2.4. Experimental Measurements

The main measurement instruments include the wave gauges to measure the water surface elevations in the wave propagation direction and pressure sensors to determine the impulse wave pressure on the wharf pile.

In the wave basin, 24 wave gauges with an identification number from 1 to 24 were installed in the generation and propagation zones. The wave gauges with an accuracy of ±1.0 mm and a sampling frequency of 50 Hz are developed by Southwest Water Transport Engineering Research Institute. However, the data from all the wave gauges are beyond the scope of this paper, which focus on the generation and attenuation of the impulse waves and will be investigated in future work by the authors. Only the data from three wave gauges (labelled as WG1, WG2, and WG3 in Figure 2) along the slide axis direction were used according to the objective needs of the present research.

WG1 was placed near the point where the slide entered water to record the impulse wave profiles and was moved to adopt different water depths based on the preliminary tests, and it was used to record the initial wave. WG3 was fixed near the wharf to investigate the characteristics of landslide-generated impulse waves. WG2 was between WG1 and WG3. The spacing between adjacent wave gauges was a variable of water depth, as presented in Table 3.

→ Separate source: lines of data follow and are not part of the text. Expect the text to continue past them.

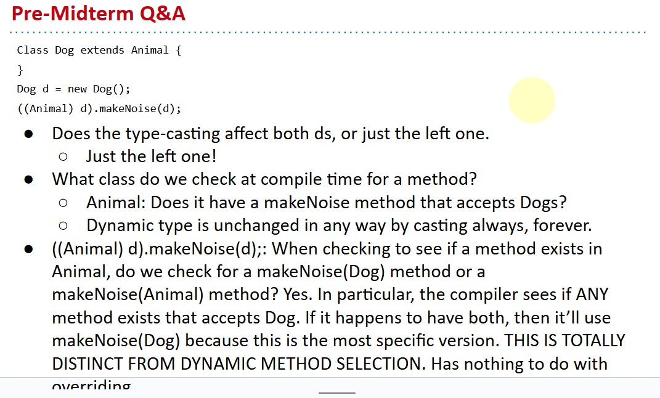Click the "Dog d = new Dog();" code line
This screenshot has height=398, width=660.
coord(73,89)
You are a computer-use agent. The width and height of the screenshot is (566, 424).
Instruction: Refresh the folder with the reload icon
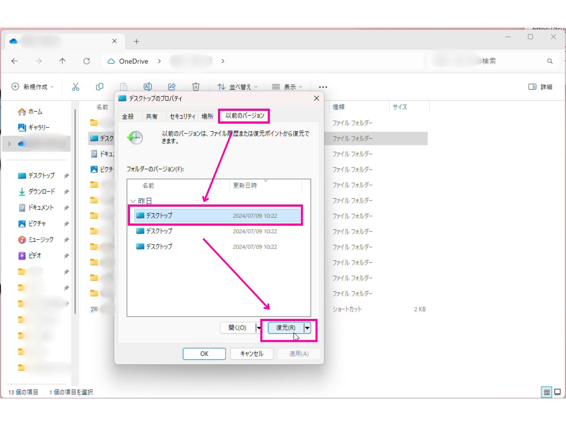click(x=86, y=61)
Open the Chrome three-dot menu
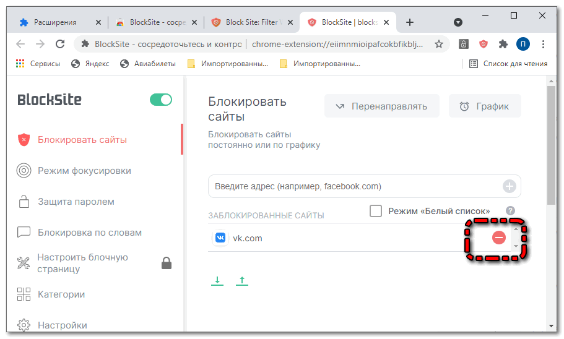The image size is (564, 339). point(543,44)
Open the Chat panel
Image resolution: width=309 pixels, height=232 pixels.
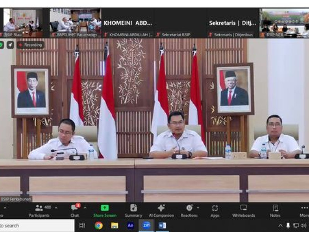[x=75, y=210]
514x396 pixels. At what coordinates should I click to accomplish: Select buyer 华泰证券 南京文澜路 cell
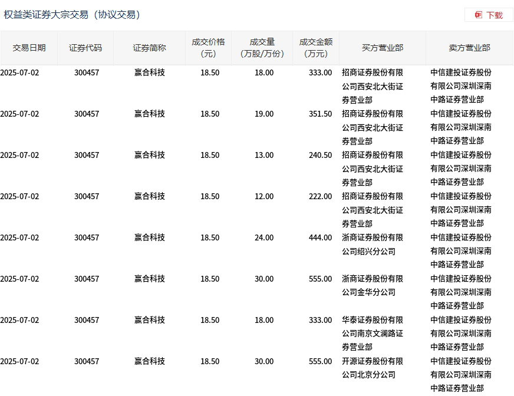point(373,333)
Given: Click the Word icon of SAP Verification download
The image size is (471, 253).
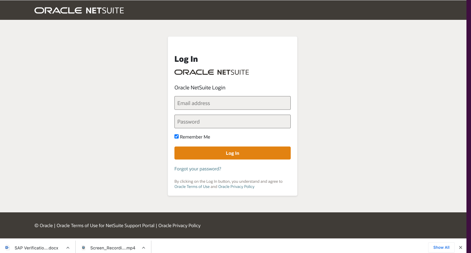Looking at the screenshot, I should tap(7, 247).
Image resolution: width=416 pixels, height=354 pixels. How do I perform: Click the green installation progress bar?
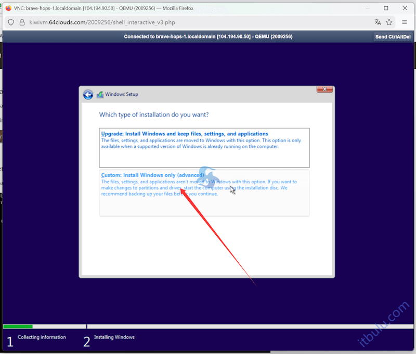pyautogui.click(x=18, y=326)
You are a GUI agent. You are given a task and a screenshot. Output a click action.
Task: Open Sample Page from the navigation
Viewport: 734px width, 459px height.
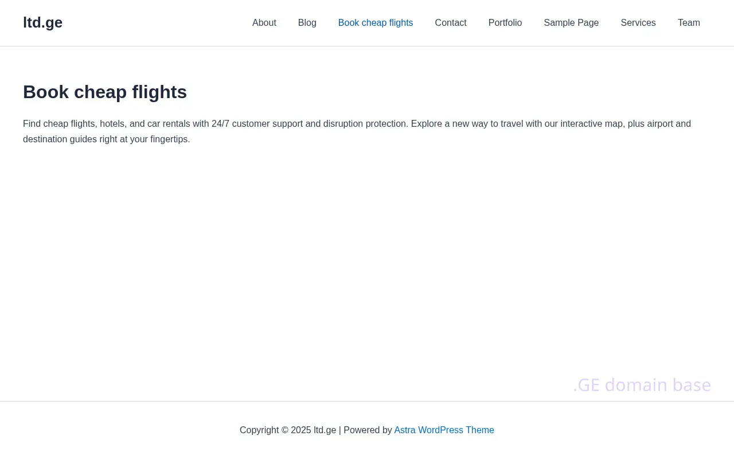click(571, 23)
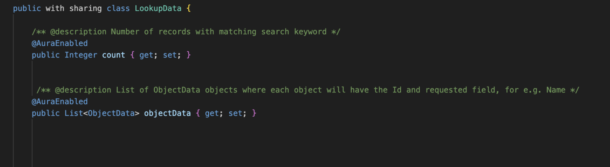Click the word sharing in class declaration
610x167 pixels.
click(86, 8)
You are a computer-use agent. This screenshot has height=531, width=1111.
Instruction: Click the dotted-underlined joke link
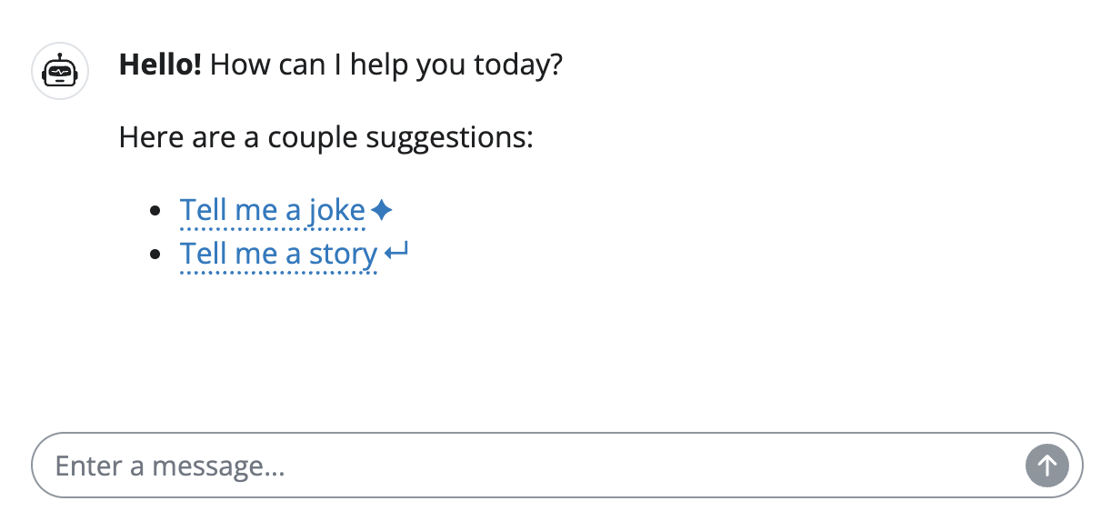tap(273, 210)
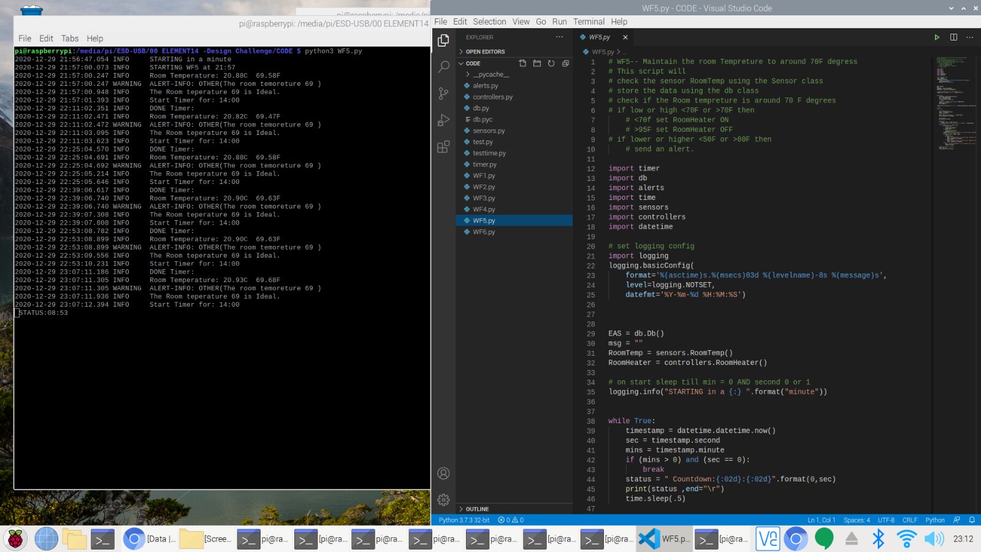This screenshot has height=552, width=981.
Task: Click the Python 3.7.3 32-bit interpreter selector
Action: 464,520
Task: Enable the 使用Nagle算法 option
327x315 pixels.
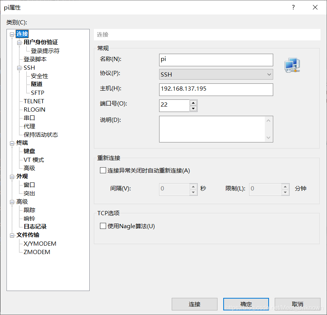Action: coord(103,226)
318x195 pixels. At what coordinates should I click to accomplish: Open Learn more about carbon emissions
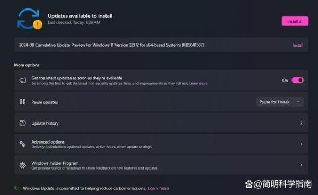tap(158, 188)
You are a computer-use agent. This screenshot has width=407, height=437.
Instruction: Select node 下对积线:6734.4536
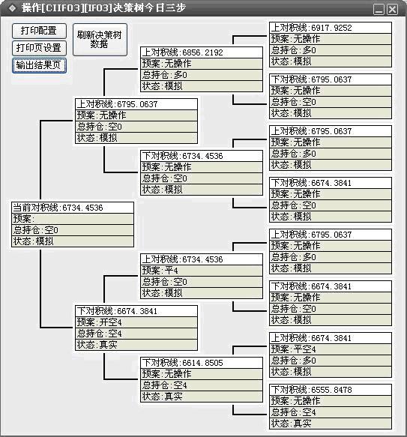[x=202, y=156]
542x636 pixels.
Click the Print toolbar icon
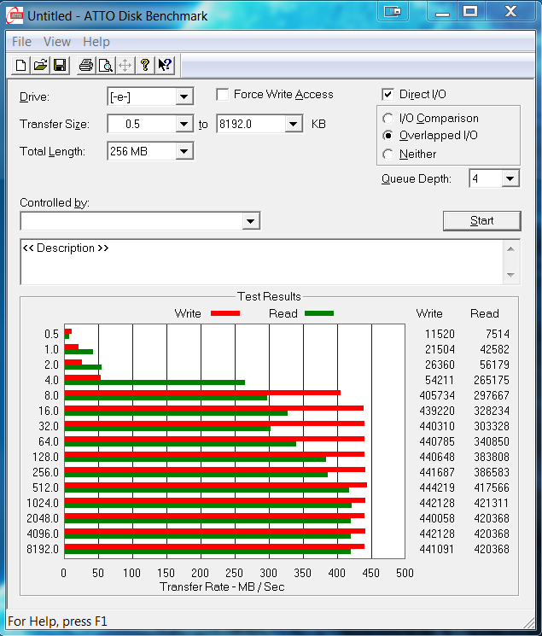coord(85,65)
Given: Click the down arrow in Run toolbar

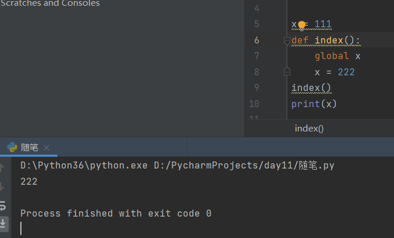Looking at the screenshot, I should coord(4,186).
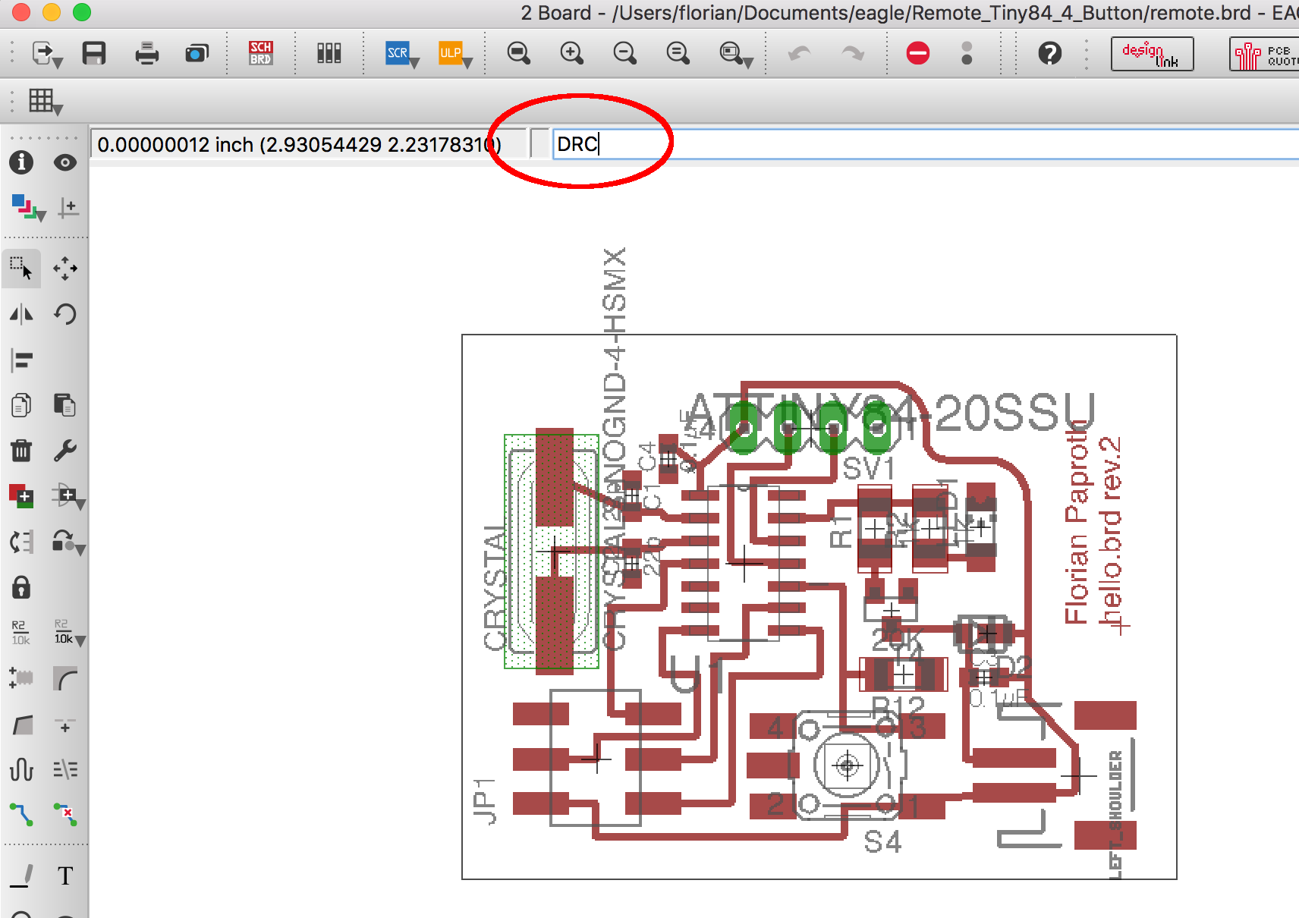Toggle the Show eye highlight tool
Image resolution: width=1299 pixels, height=918 pixels.
tap(65, 162)
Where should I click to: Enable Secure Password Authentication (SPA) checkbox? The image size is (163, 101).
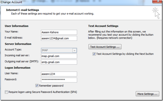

The impulse wave pressure was measured by pressure sensors (CYG1145T) with an accuracy of ±1.0 Pa and a sampling frequency of 500 Hz. The wave pressure sensors at equal intervals were placed on the middle wharf pile, labelled as WPS1 to WPS3, from the bottom upward to static water surface. However, the water depth was a governing parameter and not a constant, so the intervals were not the same in different water depths. WPS1 was fixed at the same location, and WPS3 was used to record the wave pressure at the surface of water. When the water depths were 0.74 m, 0.88 m, and 1.16 m, the intervals between two adjacent wave pressure sensors were 0.345 m, 0.415 m, and 0.555 m, respectively (see Figure 5).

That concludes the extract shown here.